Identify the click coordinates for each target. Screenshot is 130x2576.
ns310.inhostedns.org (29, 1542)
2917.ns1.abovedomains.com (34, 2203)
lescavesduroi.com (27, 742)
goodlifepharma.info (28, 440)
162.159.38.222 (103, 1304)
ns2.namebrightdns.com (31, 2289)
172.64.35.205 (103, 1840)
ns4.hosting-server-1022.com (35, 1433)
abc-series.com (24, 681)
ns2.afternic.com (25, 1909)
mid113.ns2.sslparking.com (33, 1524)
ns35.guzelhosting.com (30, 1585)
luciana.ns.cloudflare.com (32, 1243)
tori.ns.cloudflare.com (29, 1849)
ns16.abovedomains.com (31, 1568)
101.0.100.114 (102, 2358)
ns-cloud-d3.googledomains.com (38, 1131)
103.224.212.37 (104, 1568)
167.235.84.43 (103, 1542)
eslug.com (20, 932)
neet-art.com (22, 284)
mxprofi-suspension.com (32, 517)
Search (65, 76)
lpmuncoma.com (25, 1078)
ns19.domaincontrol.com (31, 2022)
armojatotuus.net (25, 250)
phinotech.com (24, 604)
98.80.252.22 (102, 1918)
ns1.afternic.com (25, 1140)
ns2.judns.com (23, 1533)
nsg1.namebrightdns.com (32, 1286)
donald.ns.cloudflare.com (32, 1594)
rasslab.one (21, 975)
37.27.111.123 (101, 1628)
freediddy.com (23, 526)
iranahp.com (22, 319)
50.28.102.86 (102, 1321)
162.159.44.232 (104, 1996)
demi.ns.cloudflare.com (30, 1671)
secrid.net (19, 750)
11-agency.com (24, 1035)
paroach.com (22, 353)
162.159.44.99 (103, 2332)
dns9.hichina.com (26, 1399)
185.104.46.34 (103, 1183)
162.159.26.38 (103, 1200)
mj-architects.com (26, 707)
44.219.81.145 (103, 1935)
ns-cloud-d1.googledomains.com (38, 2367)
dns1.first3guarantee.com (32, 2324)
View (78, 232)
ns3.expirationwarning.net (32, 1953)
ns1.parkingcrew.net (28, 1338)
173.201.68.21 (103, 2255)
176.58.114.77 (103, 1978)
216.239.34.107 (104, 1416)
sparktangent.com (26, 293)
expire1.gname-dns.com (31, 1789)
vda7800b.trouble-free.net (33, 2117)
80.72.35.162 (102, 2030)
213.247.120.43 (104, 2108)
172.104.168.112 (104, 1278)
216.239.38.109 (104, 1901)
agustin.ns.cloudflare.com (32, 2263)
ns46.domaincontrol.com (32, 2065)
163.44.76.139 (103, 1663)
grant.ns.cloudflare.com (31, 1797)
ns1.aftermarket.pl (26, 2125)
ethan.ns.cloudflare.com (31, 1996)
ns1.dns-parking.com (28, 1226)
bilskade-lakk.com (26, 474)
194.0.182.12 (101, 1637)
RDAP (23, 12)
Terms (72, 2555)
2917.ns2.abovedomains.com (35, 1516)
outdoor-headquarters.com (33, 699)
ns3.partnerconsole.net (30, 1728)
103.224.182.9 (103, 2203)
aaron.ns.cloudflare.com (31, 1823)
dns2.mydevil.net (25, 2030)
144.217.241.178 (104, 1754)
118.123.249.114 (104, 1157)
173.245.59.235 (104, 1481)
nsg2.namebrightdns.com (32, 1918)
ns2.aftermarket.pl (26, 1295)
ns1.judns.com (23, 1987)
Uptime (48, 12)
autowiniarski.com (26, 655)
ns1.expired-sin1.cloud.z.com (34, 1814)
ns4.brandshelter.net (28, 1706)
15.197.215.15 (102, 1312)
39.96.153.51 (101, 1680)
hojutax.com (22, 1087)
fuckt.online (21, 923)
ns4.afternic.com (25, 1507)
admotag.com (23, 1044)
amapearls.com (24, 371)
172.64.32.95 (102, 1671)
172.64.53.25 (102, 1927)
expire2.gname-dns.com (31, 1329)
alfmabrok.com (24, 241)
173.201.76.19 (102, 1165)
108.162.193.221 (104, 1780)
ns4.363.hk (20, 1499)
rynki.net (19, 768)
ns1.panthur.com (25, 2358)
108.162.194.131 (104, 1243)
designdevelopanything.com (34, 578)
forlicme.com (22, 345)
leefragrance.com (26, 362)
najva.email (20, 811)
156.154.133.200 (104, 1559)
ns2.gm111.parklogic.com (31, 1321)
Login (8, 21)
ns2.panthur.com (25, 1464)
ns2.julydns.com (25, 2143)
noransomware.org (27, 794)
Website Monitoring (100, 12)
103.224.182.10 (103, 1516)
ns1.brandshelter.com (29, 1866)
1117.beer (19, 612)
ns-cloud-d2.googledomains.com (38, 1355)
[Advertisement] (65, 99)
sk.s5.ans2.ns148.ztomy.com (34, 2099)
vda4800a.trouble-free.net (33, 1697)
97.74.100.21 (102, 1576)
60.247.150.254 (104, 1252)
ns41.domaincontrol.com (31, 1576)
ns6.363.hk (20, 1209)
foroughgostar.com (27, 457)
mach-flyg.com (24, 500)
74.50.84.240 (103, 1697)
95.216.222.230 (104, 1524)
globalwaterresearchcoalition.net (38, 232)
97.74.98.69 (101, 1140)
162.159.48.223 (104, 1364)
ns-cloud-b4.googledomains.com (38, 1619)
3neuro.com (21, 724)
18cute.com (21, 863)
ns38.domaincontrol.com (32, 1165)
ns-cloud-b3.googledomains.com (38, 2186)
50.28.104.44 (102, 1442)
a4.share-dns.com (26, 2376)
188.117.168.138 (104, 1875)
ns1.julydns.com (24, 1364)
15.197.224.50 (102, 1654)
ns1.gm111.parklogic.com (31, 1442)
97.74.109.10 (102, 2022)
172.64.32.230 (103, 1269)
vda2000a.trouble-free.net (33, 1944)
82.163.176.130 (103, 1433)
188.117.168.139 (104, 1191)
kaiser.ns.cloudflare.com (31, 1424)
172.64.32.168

Exercise instructions:
Convert the lines above into a Markdown table with the columns Row and Line, numbering each line in order and omitting blank lines.

Solved exercise:
| Row | Line |
|---|---|
| 1 | Identify the click coordinates for each target. Screenshot is 130x2576. |
| 2 | ns310.inhostedns.org (29, 1542) |
| 3 | 2917.ns1.abovedomains.com (34, 2203) |
| 4 | lescavesduroi.com (27, 742) |
| 5 | goodlifepharma.info (28, 440) |
| 6 | 162.159.38.222 (103, 1304) |
| 7 | ns2.namebrightdns.com (31, 2289) |
| 8 | 172.64.35.205 (103, 1840) |
| 9 | ns4.hosting-server-1022.com (35, 1433) |
| 10 | abc-series.com (24, 681) |
| 11 | ns2.afternic.com (25, 1909) |
| 12 | mid113.ns2.sslparking.com (33, 1524) |
| 13 | ns35.guzelhosting.com (30, 1585) |
| 14 | luciana.ns.cloudflare.com (32, 1243) |
| 15 | tori.ns.cloudflare.com (29, 1849) |
| 16 | ns16.abovedomains.com (31, 1568) |
| 17 | 101.0.100.114 (102, 2358) |
| 18 | ns-cloud-d3.googledomains.com (38, 1131) |
| 19 | 103.224.212.37 (104, 1568) |
| 20 | 167.235.84.43 (103, 1542) |
| 21 | eslug.com (20, 932) |
| 22 | neet-art.com (22, 284) |
| 23 | mxprofi-suspension.com (32, 517) |
| 24 | Search (65, 76) |
| 25 | lpmuncoma.com (25, 1078) |
| 26 | ns19.domaincontrol.com (31, 2022) |
| 27 | armojatotuus.net (25, 250) |
| 28 | phinotech.com (24, 604) |
| 29 | 98.80.252.22 (102, 1918) |
| 30 | ns1.afternic.com (25, 1140) |
| 31 | ns2.judns.com (23, 1533) |
| 32 | nsg1.namebrightdns.com (32, 1286) |
| 33 | donald.ns.cloudflare.com (32, 1594) |
| 34 | rasslab.one (21, 975) |
| 35 | 37.27.111.123 (101, 1628) |
| 36 | freediddy.com (23, 526) |
| 37 | iranahp.com (22, 319) |
| 38 | 50.28.102.86 (102, 1321) |
| 39 | 162.159.44.232 (104, 1996) |
| 40 | demi.ns.cloudflare.com (30, 1671) |
| 41 | secrid.net (19, 750) |
| 42 | 11-agency.com (24, 1035) |
| 43 | paroach.com (22, 353) |
| 44 | 162.159.44.99 (103, 2332) |
| 45 | dns9.hichina.com (26, 1399) |
| 46 | 185.104.46.34 (103, 1183) |
| 47 | 162.159.26.38 (103, 1200) |
| 48 | mj-architects.com (26, 707) |
| 49 | 44.219.81.145 (103, 1935) |
| 50 | ns-cloud-d1.googledomains.com (38, 2367) |
| 51 | dns1.first3guarantee.com (32, 2324) |
| 52 | View (78, 232) |
| 53 | ns3.expirationwarning.net (32, 1953) |
| 54 | ns1.parkingcrew.net (28, 1338) |
| 55 | 173.201.68.21 (103, 2255) |
| 56 | 176.58.114.77 (103, 1978) |
| 57 | 216.239.34.107 (104, 1416) |
| 58 | sparktangent.com (26, 293) |
| 59 | expire1.gname-dns.com (31, 1789) |
| 60 | vda7800b.trouble-free.net (33, 2117) |
| 61 | 80.72.35.162 (102, 2030) |
| 62 | 213.247.120.43 (104, 2108) |
| 63 | 172.104.168.112 (104, 1278) |
| 64 | 216.239.38.109 (104, 1901) |
| 65 | agustin.ns.cloudflare.com (32, 2263) |
| 66 | ns46.domaincontrol.com (32, 2065) |
| 67 | 163.44.76.139 (103, 1663) |
| 68 | grant.ns.cloudflare.com (31, 1797) |
| 69 | ns1.aftermarket.pl (26, 2125) |
| 70 | ethan.ns.cloudflare.com (31, 1996) |
| 71 | ns1.dns-parking.com (28, 1226) |
| 72 | bilskade-lakk.com (26, 474) |
| 73 | 194.0.182.12 (101, 1637) |
| 74 | RDAP (23, 12) |
| 75 | Terms (72, 2555) |
| 76 | 2917.ns2.abovedomains.com (35, 1516) |
| 77 | outdoor-headquarters.com (33, 699) |
| 78 | ns3.partnerconsole.net (30, 1728) |
| 79 | 103.224.182.9 (103, 2203) |
| 80 | aaron.ns.cloudflare.com (31, 1823) |
| 81 | dns2.mydevil.net (25, 2030) |
| 82 | 144.217.241.178 (104, 1754) |
| 83 | 118.123.249.114 (104, 1157) |
| 84 | 173.245.59.235 (104, 1481) |
| 85 | nsg2.namebrightdns.com (32, 1918) |
| 86 | ns2.aftermarket.pl (26, 1295) |
| 87 | ns1.judns.com (23, 1987) |
| 88 | Uptime (48, 12) |
| 89 | autowiniarski.com (26, 655) |
| 90 | ns1.expired-sin1.cloud.z.com (34, 1814) |
| 91 | ns4.brandshelter.net (28, 1706) |
| 92 | 15.197.215.15 (102, 1312) |
| 93 | 39.96.153.51 (101, 1680) |
| 94 | hojutax.com (22, 1087) |
| 95 | fuckt.online (21, 923) |
| 96 | ns4.afternic.com (25, 1507) |
| 97 | admotag.com (23, 1044) |
| 98 | amapearls.com (24, 371) |
| 99 | 172.64.32.95 (102, 1671) |
| 100 | 172.64.53.25 (102, 1927) |
| 101 | expire2.gname-dns.com (31, 1329) |
| 102 | alfmabrok.com (24, 241) |
| 103 | 173.201.76.19 (102, 1165) |
| 104 | 108.162.193.221 (104, 1780) |
| 105 | ns4.363.hk (20, 1499) |
| 106 | rynki.net (19, 768) |
| 107 | ns1.panthur.com (25, 2358) |
| 108 | 108.162.194.131 (104, 1243) |
| 109 | designdevelopanything.com (34, 578) |
| 110 | forlicme.com (22, 345) |
| 111 | leefragrance.com (26, 362) |
| 112 | najva.email (20, 811) |
| 113 | 156.154.133.200 (104, 1559) |
| 114 | ns2.gm111.parklogic.com (31, 1321) |
| 115 | Login (8, 21) |
| 116 | ns2.panthur.com (25, 1464) |
| 117 | ns2.julydns.com (25, 2143) |
| 118 | noransomware.org (27, 794) |
| 119 | Website Monitoring (100, 12) |
| 120 | 103.224.182.10 (103, 1516) |
| 121 | ns1.brandshelter.com (29, 1866) |
| 122 | 1117.beer (19, 612) |
| 123 | ns-cloud-d2.googledomains.com (38, 1355) |
| 124 | [Advertisement] (65, 99) |
| 125 | sk.s5.ans2.ns148.ztomy.com (34, 2099) |
| 126 | vda4800a.trouble-free.net (33, 1697) |
| 127 | 97.74.100.21 (102, 1576) |
| 128 | 60.247.150.254 (104, 1252) |
| 129 | ns41.domaincontrol.com (31, 1576) |
| 130 | ns6.363.hk (20, 1209) |
| 131 | foroughgostar.com (27, 457) |
| 132 | mach-flyg.com (24, 500) |
| 133 | 74.50.84.240 (103, 1697) |
| 134 | 95.216.222.230 (104, 1524) |
| 135 | globalwaterresearchcoalition.net (38, 232) |
| 136 | 97.74.98.69 (101, 1140) |
| 137 | 162.159.48.223 (104, 1364) |
| 138 | ns-cloud-b4.googledomains.com (38, 1619) |
| 139 | 3neuro.com (21, 724) |
| 140 | 18cute.com (21, 863) |
| 141 | ns38.domaincontrol.com (32, 1165) |
| 142 | ns-cloud-b3.googledomains.com (38, 2186) |
| 143 | 50.28.104.44 (102, 1442) |
| 144 | a4.share-dns.com (26, 2376) |
| 145 | 188.117.168.138 (104, 1875) |
| 146 | ns1.julydns.com (24, 1364) |
| 147 | 15.197.224.50 (102, 1654) |
| 148 | ns1.gm111.parklogic.com (31, 1442) |
| 149 | 97.74.109.10 (102, 2022) |
| 150 | 172.64.32.230 (103, 1269) |
| 151 | vda2000a.trouble-free.net (33, 1944) |
| 152 | 82.163.176.130 (103, 1433) |
| 153 | 188.117.168.139 (104, 1191) |
| 154 | kaiser.ns.cloudflare.com (31, 1424) |
| 155 | 172.64.32.168 |